The reader to Srimad Bhagavatam hears Suta Gosvami relate the questions of Maharaja Pariksit and the answers of Sukadeva Gosvami. Also, Suta Gosvami sometimes responds directly to the questions put by Saunaka Rsi, the spokesman for the sages gathered at Naimisaranya. One therefore simultaneously hears two dialogues: one between Maharaja Pariksit and Sukadeva Gosvami on the bank of the Ganges, and another at Naimisaranya between Suta Gosvami and the sages at Naimisaranya forest, headed by Saunaka Rsi. Furthermore, while instructing King Pariksit, Sukadeva Gosvami often related historical episodes and gives accounts of lengthy philosophical discussions between such great souls as Narada Muni and Vasudeva. With the understanding of the history of the Bhagavatam, the reader will easily be able to follow its intermingling of dialogues and events from various sources. Since philosophical wisdom, not chronological order, is most important in the text, one need only be attentive to the subject matter of Srimad Bhagavatam to appreciate fully its profound message.
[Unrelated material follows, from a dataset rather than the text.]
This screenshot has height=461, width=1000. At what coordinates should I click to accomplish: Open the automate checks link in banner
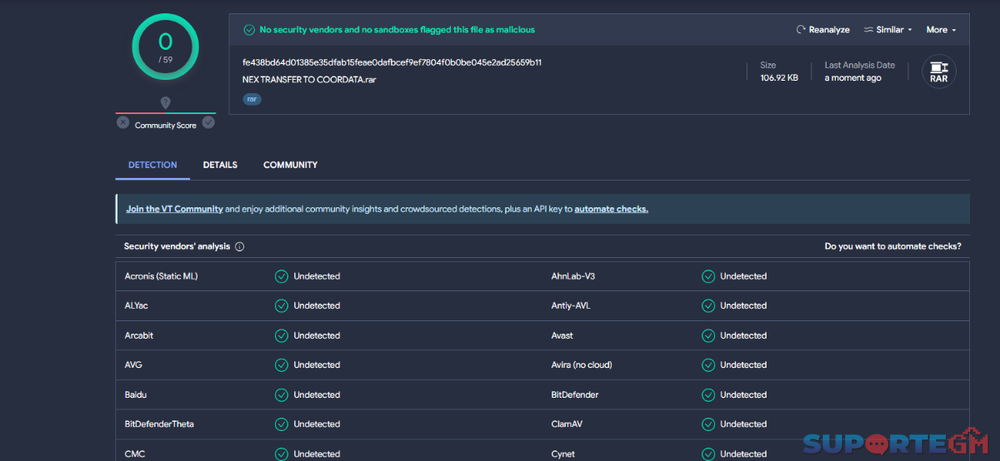coord(611,209)
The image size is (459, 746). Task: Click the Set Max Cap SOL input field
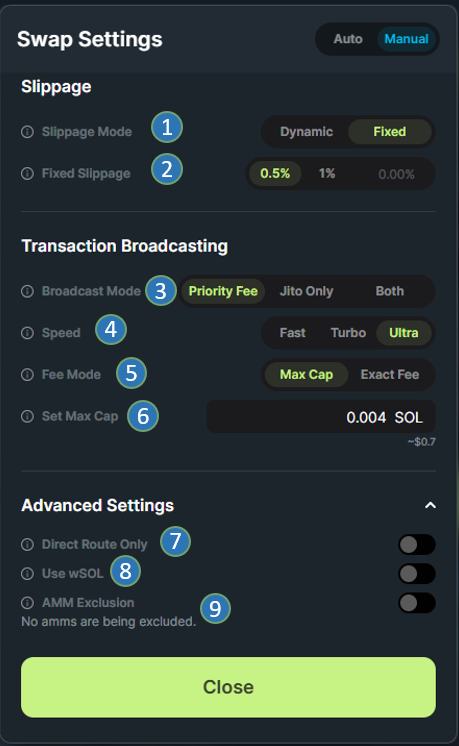321,417
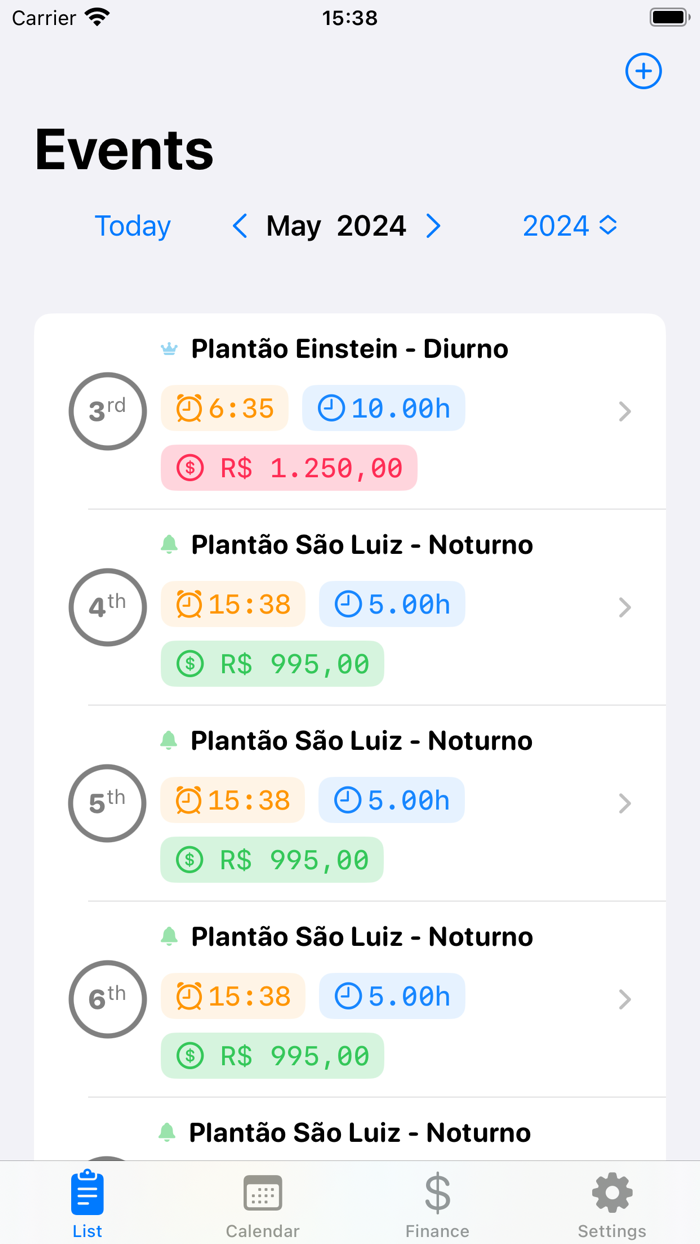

Readers will find this work of value for many reasons. For those interested in the classical roots of Indian civilization, it serves as a vast reservoir of detailed information on virtually every one of its aspects. For students of comparative philosophy and religion, the Bhagavatam offers a penetrating view into the meaning of India's profound spiritual heritage. To sociologists and anthropologists, the Bhagavatam reveals the practical workings of a peaceful and scientifically organized Vedic culture, whose institutions were integrated on the basis of a highly developed spiritual worldview. Students of literature will discover the Bhagavatam to be a masterpiece of majestic poetry. For students of psychology, the text provides important perspectives on the nature of consciousness, human behavior and the philosophical study of identity. Finally, to those seeking spiritual insight, the Bhagavatam offers simple and practical guidance for attainment of the highest self-knowledge and realization of the Absolute Truth.
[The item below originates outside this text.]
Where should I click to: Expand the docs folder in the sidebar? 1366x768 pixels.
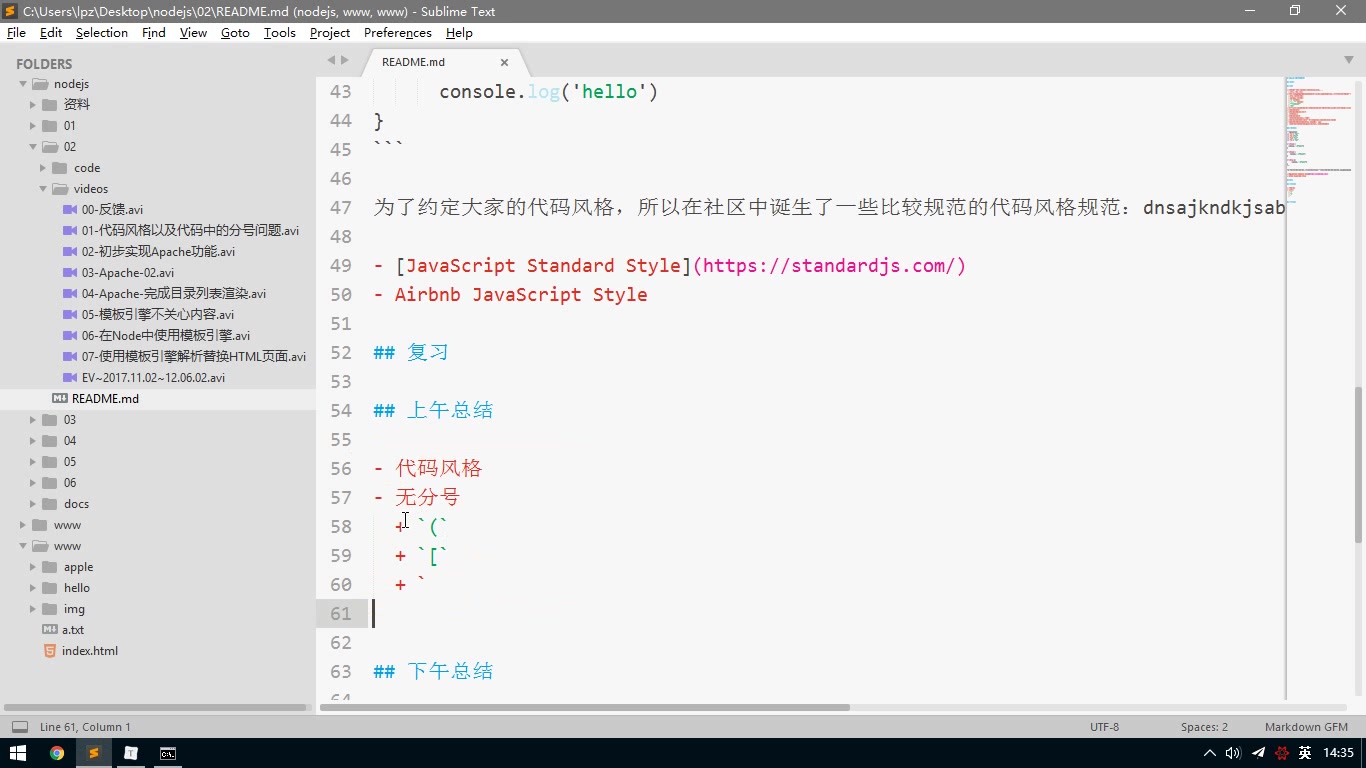tap(33, 503)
When I was approached with a request to the Publisher M/s. Om Publications, New Delhi to present this work, I was somewhat nonplussed and a bit puzzled as to what I could write about a scriptures that is being read by millions of people all over India and many other parts of the worlds and which has been translated into numerous languages and upon which very many writers have written numerous books over the past centuries. Later on under the guidance of many eminent orientalist, whose have been of great help to me in my studies? It is not possible to mention all their names, which will be found in the course of the book.

But I have to mention my sisters and Brother-in-law, Late S.V.K.S. Srinivasan, Acarya Purusa of Thirumala Tirupathi Devasanthanam, Dharmakartha of Manavala Mamuni Temple, Tirupathi, one and only Acarya Purusa of Sri Veeravalli Family, whose duty to look after the religious functions of Tirupathi. The death ceremonial function is being carried out by me as per the Brahmanical system, under the guidance of TTD-Tirupathi-Peeda Jeeyangar. Under his oral and my sister's mental guidance, helped me to bring the script in the Dictionary form.
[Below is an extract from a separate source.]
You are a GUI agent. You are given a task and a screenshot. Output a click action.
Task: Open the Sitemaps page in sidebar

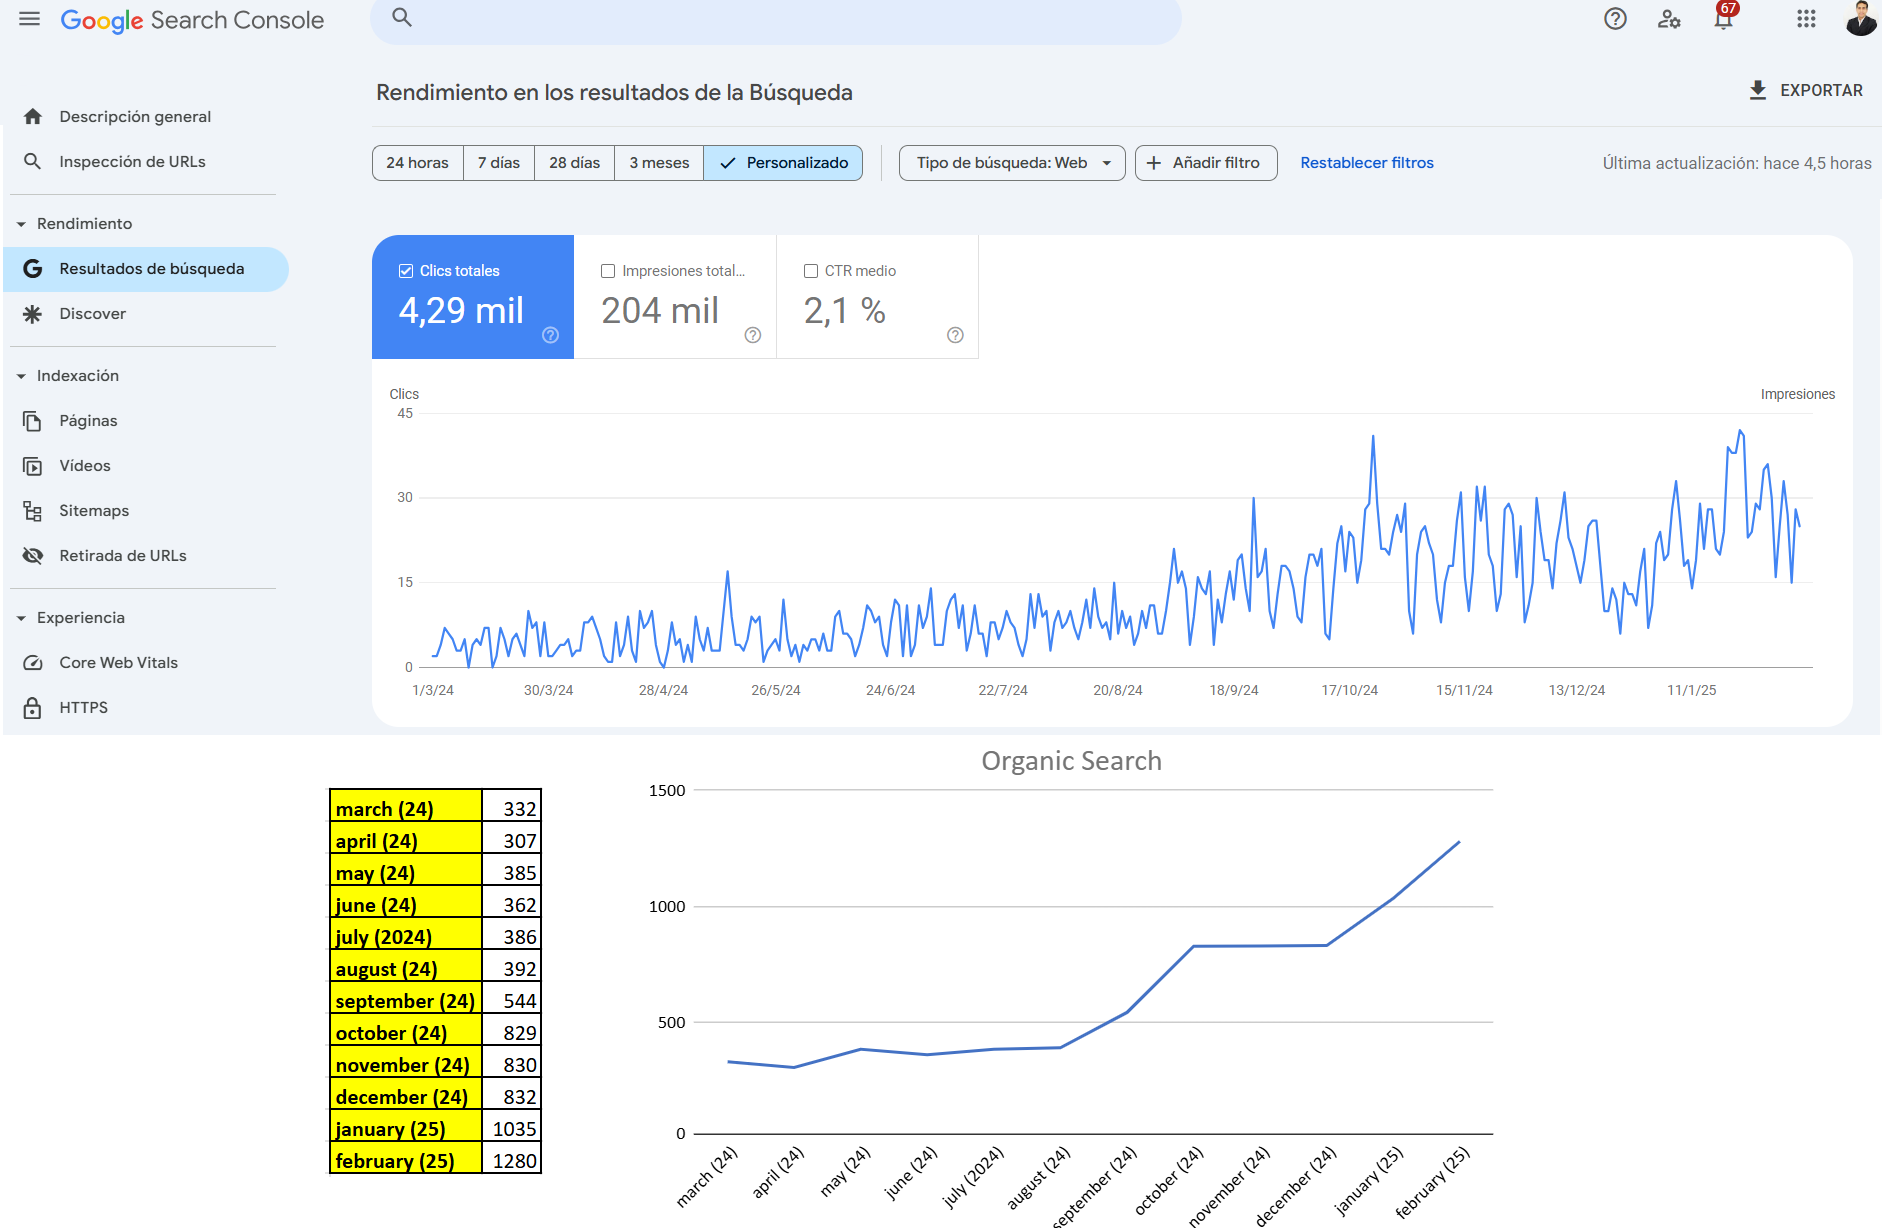pyautogui.click(x=94, y=511)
On 3/9/06, a black day in my life, when my both sister Mrs. S.V.K.S. Srimathi Srinivasan, Advocate-Part Time Lecturer-Mahila University, and Miss. T. Vidhya-Hindi Teacher who had died in a fatal road accident, leaving me, my brothers T. Parthasarthy (Co-operative Audit Officer) and T. Ramesh (Engineer-ADCO-UAE) and sister T. Geetha (Advocate) to face all family sorrow. It is found to be very difficult to explain it by means of words. Let my sister soul rest in peace, in the feet of Lord Venkatesvara, Tirupathi without any re-birth.

My sincere thanks to my Ever loving Parents Late Ambujam Thirumalai. My father Sri. A.S. Thirumalai (Late), retired from Indian Air Force as Hony. Flying Officer continuously 29 years from 1943-72. He actively participated in the World War II, India's Independence struggle Indo-China War, Indo-Pak and Indo-Bangaladesh.

Although every care had been taken to render the Encyclopaedia free from errors, it is possible to work of this size some errors and omission may well have gone undetected. I request that such mistakes be brought to my notice.